Dear Reader,
I don't think it's a complete accident that Alex Cross is fiction's most popular detective of the past twenty years.
And I don't think you and I have become so attached to him over the years just because he's a smart, good-looking, hard-working, dragon-slaying crime-fighter. Because goodness knows there are plenty of fabulously talented, charming, handsome, butt-kicking law enforcers out there on our TV sets, in the theaters, and in our local bookstores.
I personally think at least part of his special appeal has to do with the fact that he—like many of us—has known and been dealing with a real, life-changing tragedy.

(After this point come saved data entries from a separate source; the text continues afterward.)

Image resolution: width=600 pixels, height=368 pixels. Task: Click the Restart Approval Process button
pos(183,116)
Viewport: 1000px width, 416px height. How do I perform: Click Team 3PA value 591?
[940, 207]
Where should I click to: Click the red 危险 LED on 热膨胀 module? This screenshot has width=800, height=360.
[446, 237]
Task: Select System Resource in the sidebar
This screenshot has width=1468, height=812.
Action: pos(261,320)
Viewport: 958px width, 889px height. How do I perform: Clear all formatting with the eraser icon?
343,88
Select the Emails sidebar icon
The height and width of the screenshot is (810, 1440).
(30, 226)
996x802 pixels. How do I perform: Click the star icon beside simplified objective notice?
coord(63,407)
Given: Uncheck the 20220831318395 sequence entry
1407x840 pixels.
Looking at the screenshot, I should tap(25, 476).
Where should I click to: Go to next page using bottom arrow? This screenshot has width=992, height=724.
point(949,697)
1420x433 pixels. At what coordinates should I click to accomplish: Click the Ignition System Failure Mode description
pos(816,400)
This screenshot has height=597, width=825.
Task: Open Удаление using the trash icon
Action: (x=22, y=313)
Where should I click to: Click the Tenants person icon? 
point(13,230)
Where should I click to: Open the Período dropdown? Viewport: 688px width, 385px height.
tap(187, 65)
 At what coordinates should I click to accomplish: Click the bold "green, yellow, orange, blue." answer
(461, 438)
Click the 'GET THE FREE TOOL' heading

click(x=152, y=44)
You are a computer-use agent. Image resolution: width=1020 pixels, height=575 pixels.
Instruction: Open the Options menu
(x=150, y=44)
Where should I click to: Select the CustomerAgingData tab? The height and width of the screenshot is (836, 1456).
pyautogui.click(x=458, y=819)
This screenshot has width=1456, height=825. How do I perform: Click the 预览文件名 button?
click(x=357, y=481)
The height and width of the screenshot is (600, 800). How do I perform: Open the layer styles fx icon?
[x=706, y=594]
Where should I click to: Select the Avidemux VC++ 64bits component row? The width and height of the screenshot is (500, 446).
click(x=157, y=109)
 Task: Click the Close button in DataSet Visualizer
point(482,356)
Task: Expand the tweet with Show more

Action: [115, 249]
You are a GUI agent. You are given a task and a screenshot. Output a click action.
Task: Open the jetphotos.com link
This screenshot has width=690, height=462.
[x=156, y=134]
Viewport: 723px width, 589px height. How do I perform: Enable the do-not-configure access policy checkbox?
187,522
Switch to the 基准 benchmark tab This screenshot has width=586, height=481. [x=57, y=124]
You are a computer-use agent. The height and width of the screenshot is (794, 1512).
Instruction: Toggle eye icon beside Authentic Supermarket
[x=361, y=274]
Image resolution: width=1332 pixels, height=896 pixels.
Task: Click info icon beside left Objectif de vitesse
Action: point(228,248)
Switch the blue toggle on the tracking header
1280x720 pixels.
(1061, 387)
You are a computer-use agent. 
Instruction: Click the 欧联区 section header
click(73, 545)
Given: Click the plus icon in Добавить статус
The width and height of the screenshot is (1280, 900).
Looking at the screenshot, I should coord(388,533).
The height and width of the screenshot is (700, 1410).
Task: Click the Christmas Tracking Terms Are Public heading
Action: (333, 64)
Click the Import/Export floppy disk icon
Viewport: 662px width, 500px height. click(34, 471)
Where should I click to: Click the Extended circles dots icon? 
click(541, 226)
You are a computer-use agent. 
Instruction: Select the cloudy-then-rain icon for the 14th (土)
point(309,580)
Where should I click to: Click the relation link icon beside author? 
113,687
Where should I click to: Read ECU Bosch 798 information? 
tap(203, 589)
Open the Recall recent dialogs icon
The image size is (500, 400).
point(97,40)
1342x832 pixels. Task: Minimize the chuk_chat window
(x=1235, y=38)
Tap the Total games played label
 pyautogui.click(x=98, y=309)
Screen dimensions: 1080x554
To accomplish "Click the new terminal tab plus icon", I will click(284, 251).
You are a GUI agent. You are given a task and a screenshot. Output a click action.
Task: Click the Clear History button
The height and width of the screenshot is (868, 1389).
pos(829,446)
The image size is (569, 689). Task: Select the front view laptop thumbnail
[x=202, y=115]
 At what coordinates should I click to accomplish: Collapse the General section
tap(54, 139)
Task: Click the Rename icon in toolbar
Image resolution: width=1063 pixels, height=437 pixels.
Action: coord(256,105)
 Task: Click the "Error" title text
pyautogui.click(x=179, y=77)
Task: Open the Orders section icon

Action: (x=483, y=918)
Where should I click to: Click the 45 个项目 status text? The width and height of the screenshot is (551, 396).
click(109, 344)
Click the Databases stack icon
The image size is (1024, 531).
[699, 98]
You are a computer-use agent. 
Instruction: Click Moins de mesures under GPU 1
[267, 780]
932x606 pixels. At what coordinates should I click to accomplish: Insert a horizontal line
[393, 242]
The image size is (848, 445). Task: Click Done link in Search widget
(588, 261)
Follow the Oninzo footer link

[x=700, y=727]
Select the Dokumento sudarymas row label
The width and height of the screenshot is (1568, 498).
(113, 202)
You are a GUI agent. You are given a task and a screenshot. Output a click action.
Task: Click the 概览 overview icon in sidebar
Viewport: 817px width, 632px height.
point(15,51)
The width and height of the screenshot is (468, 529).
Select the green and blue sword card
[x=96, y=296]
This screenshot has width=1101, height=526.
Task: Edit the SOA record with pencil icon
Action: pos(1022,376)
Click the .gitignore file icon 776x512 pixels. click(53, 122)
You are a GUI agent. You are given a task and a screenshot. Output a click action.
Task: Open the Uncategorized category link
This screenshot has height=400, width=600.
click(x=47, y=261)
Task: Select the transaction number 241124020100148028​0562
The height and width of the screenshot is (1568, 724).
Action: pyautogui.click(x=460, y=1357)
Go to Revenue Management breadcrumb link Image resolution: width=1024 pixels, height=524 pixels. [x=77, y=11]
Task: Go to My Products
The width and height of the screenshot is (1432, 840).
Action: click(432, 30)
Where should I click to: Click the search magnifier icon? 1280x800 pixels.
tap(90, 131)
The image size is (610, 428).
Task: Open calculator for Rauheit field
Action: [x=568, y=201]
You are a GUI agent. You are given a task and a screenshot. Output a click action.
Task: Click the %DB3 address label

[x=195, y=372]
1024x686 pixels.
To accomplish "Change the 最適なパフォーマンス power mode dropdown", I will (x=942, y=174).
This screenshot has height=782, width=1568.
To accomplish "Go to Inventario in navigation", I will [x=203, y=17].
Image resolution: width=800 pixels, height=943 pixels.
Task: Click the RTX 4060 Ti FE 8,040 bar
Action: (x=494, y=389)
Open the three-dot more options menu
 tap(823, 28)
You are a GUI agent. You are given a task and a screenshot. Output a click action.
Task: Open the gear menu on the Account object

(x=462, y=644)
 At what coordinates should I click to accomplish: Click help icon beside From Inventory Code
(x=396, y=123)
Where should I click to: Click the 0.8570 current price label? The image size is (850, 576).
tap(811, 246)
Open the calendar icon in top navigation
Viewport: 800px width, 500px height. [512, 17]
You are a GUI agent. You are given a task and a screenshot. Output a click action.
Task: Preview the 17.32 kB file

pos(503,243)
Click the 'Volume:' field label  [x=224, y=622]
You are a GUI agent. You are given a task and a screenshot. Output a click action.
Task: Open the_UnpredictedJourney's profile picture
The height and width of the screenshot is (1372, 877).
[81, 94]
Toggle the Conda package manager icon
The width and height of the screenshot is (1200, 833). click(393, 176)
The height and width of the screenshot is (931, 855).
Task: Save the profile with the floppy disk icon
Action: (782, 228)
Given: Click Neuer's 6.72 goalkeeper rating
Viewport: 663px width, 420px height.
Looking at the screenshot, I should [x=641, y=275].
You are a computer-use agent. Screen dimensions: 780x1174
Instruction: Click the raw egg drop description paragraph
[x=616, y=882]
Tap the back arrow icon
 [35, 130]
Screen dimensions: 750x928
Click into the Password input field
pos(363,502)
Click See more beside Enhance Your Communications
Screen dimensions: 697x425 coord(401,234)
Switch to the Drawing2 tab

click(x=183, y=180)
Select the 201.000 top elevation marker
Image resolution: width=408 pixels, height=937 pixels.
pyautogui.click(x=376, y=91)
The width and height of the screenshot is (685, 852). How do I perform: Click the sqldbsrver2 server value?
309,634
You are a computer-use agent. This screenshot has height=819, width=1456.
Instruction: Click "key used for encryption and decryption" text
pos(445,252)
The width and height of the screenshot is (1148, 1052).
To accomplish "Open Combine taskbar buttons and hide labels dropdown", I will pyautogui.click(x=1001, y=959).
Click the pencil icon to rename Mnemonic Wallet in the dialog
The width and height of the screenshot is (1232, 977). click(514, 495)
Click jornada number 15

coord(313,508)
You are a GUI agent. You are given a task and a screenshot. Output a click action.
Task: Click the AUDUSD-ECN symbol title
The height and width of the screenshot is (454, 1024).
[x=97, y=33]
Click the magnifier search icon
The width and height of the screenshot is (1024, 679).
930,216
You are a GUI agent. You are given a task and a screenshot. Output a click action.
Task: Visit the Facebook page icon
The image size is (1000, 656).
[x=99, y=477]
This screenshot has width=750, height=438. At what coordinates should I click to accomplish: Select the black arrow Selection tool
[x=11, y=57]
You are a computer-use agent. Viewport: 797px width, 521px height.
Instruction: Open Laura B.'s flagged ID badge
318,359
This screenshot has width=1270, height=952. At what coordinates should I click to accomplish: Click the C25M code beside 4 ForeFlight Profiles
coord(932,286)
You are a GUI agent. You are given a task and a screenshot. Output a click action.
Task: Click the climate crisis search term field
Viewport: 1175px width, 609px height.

I'm speaking of the murder of his wife and mother of his first two children, Maria, and how this event has haunted him since we first met him in Along Came a Spider.
Having myself lost somebody very close when I was a young man, I know Maria's death has always been very important to my notion of who Alex Cross is and what drives him.
But, at the same time, I knew that one day he was going to have to deal head-on with this tragedy.
November 13th—when the 12th Alex Cross novel, Cross, comes out—is to be the day.
I like to think that Cross is the biggest, most thrilling, most emotional, and most surprising Alex Cross novel I've written yet.
Not only does Alex have to confront his wife's killer—a lovely psychopath who's known even to his friends as "The Butcher"—but Alex has to confront his own memories of and emotions about Maria.
The book is not a prequel and takes place in the present, but there are some trips back into Alex's memory and, after a prologue that I'm not going to spoil for you here, you will have a chance to meet Maria for the first time . . . and get a glimpse of those wonderful days before the event that changed the life of Alex Cross—and that of his family—forever.
I hope you are as gripped reading it as I was writing it.